--- Start Input ---
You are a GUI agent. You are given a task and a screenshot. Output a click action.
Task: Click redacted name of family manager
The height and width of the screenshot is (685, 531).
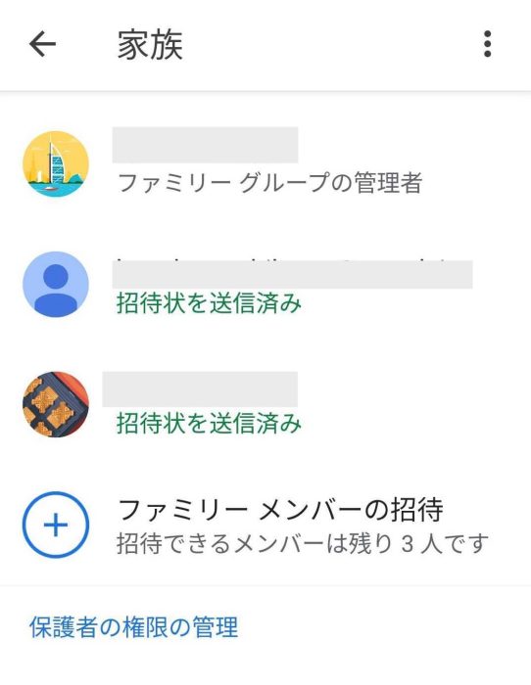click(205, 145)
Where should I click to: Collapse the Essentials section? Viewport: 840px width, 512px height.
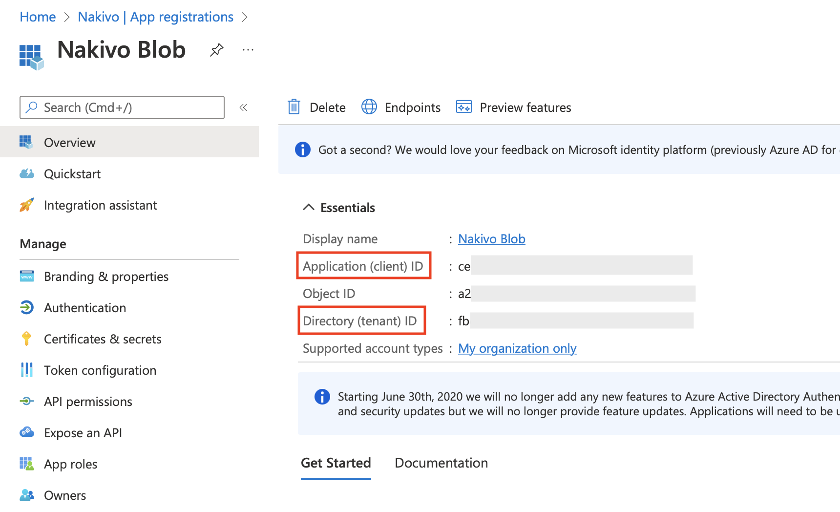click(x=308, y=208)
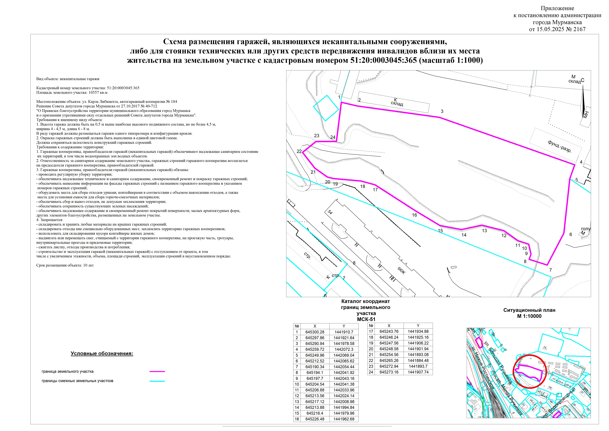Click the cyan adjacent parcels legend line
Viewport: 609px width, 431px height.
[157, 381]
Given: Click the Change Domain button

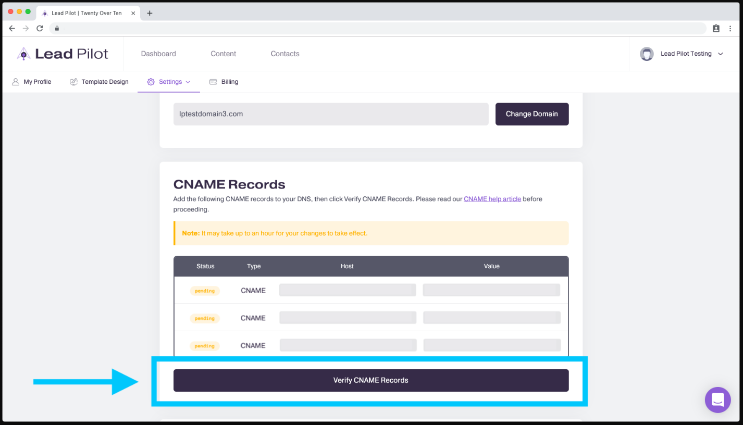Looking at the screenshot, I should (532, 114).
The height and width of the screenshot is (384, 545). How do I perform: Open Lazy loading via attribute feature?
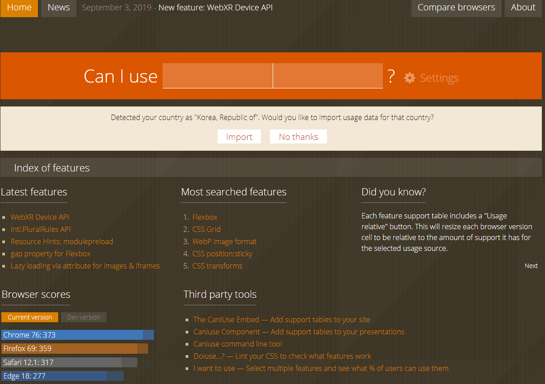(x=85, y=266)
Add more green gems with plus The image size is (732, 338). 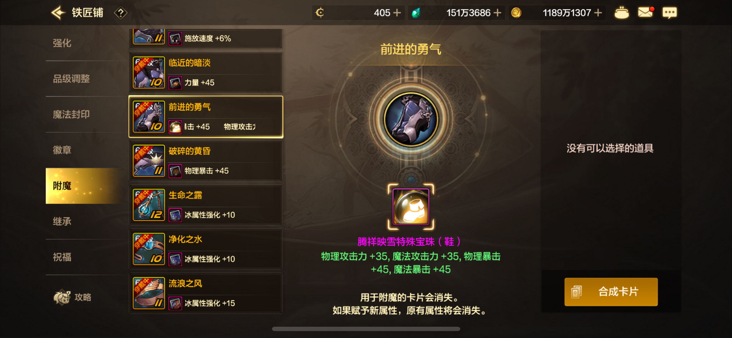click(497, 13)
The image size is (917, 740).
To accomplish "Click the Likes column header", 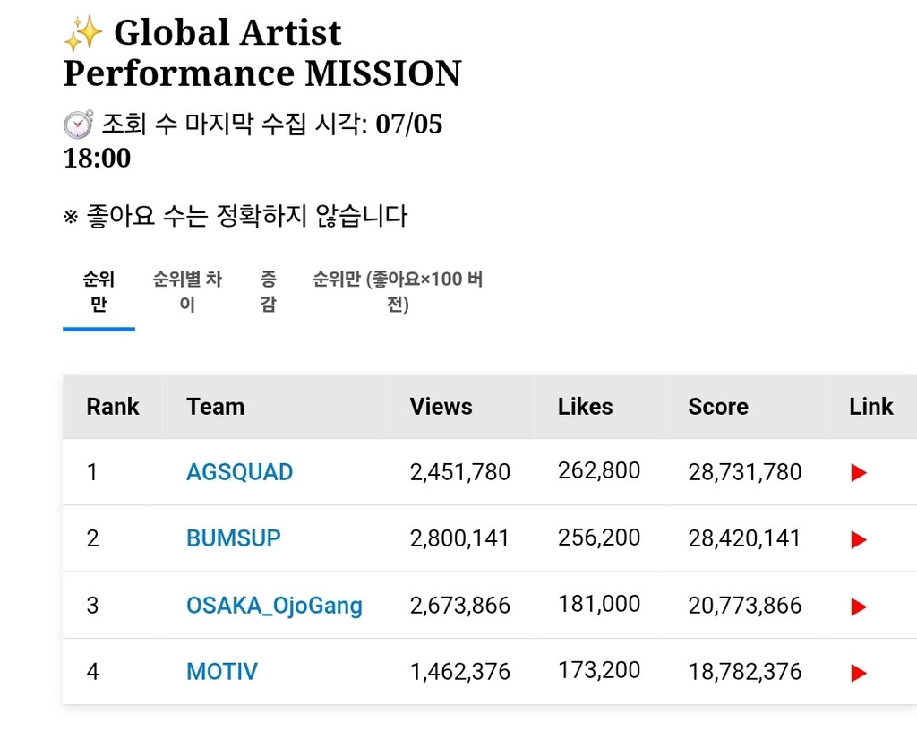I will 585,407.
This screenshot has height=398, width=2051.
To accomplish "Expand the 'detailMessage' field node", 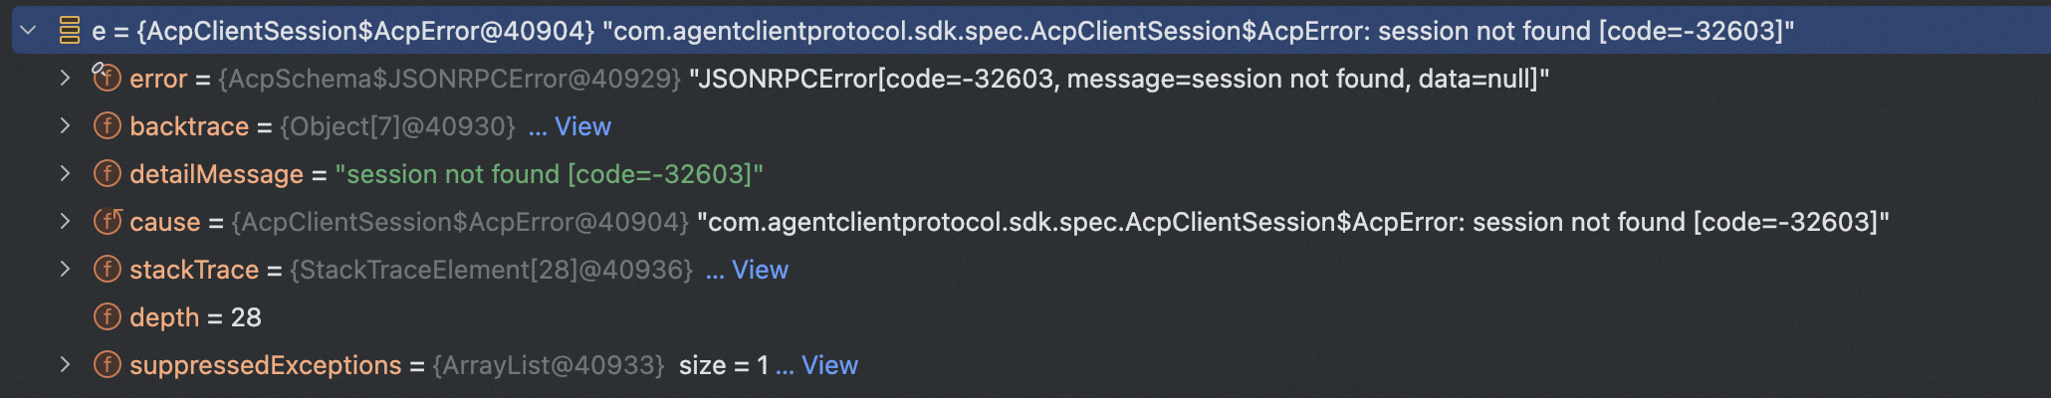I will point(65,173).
--- End Input ---
--- Start Input ---
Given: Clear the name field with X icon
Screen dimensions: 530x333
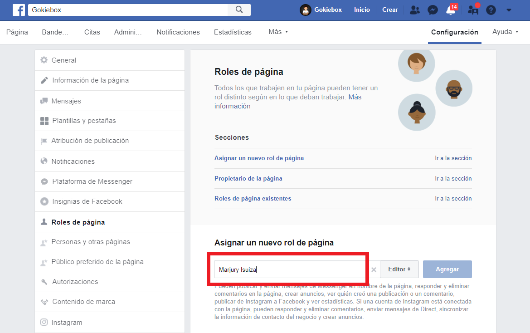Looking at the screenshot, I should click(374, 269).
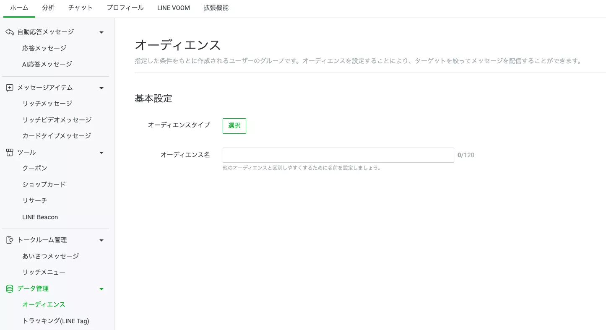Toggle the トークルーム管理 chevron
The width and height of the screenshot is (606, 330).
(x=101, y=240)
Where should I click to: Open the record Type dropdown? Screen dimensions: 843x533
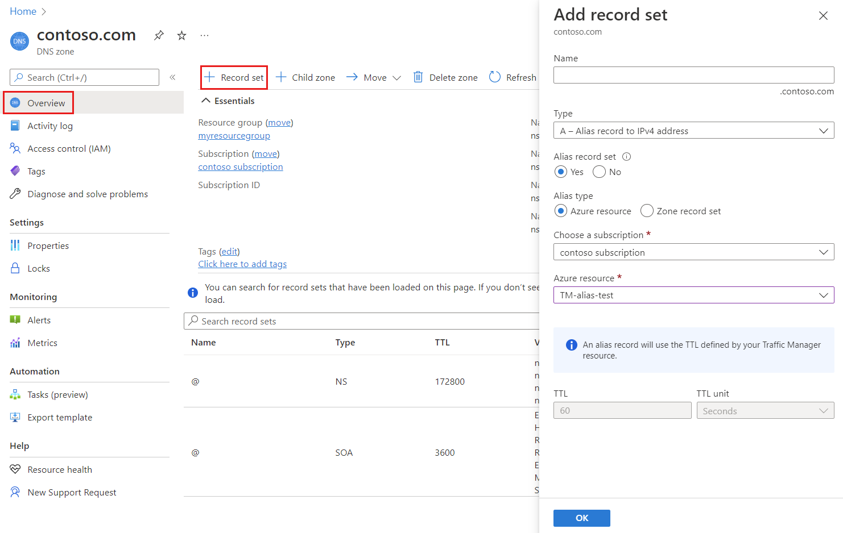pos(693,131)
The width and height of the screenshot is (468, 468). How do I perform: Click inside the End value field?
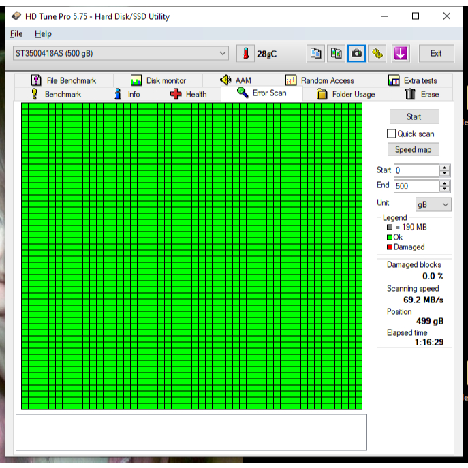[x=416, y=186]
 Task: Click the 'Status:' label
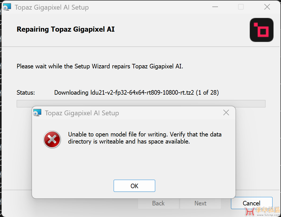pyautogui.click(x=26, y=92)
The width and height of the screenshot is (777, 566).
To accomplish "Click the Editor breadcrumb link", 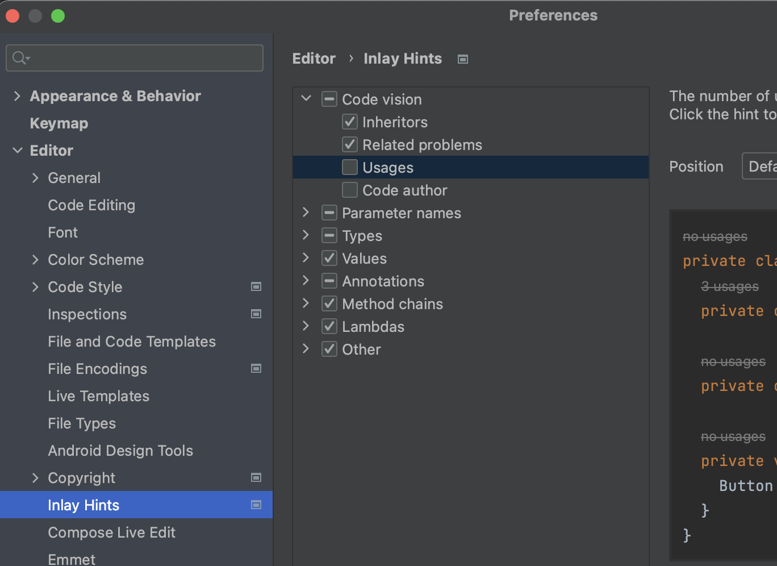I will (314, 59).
--- End Input ---
What to work on: Rewrite everything from the line containing "You are a GUI" down to the line containing "click(205, 145)", swapping "family manager" for "household admin" and keeping all else the same. Leave the pictures out.

Response to this task:
You are a GUI agent. You are given a task and a screenshot. Output a click action.
Task: Click redacted name of household admin
The height and width of the screenshot is (685, 531).
click(205, 145)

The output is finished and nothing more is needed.